The Man Trap (Season
1: Episode 1)
In some ways this episode is a horror story – something
reminiscent, even, of H.P. Lovecraft. The
shape-changing salt vampire echoes Lovecraft’s concern with body swaps, as in
“The Thing on the Doorstep,” and with the animalistic degeneration of
humanity. It’s actually quite creepy to
see Kirk tempting the creature (disguised as Nancy Crater) with salt tablets –
as though she were a wild animal. It’s
startling to see Spock smash a gray-haired lady repeatedly in the face to
almost no effect. The reveal of the
shaggy and monstrous creature is especially spooky considering Kirk’s speech to
Professor Crater just shortly before. He had reprimanded Crater, saying, “This
thing becomes wife, lover, best friend, wise man, fool, idol, slave. It isn’t a bad life to have everyone in the
universe at your beck and call.” All of
this can be yours, it seems, if only you will accept a murderous, salt-sucking monster
into your home and bed.
Gender and sexuality ripple through all of “The Man Trap.” Even Sulu’s pet plant has to be given a
gender role: “It’s a he plant,” declares Yeoman Rand. “I keep expecting one of these plants of
yours to, uh, grab me,” she adds, evidently expecting aggressive and abusive
behavior from men. In a different scene,
Lt. Uhura proudly declares to Spock, “I’m an illogical woman whose beginning to feel too
much a part of that communications console.

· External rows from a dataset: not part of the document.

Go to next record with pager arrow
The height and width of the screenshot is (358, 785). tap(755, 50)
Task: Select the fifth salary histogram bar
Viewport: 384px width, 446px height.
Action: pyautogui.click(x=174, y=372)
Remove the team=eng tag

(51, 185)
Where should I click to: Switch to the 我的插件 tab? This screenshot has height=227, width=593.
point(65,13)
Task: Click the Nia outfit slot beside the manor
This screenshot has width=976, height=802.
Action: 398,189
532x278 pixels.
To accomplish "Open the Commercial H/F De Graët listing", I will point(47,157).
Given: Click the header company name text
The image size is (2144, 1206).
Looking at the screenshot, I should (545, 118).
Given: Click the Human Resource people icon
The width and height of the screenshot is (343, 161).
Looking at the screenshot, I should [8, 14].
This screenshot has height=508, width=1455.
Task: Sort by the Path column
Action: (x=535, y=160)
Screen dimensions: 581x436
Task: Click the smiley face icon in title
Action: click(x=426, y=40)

Why don’t you tell me I’m an attractive young lady…” Nichelle Nichols is
charming as she flirts with the Vulcan, but it’s hardly a moment of feminist
empowerment. Perhaps we shouldn’t be
surprised. In The Second Sex, Simone de Beauvoir suggests that woman is defined
as “the Other” by men and their systems of patriarchy. “She is determined and
differentiated in relation to man, while he is not in relation to her; she is
the inessential in front of the essential.
He is the Subject; he is the Absolute.
She is the Other.” For the utopian
starship of the 1960s imagination, the Other can include a universe of aliens
and cosmic mysteries – but the most immediate and intimate of those are the
women of the ship’s crew.
And now, your moment of Trek friendship:
McCoy: Another error on my part.
Kirk: I’m not counting them, Bones. Are you, uh, in the mood for an apology?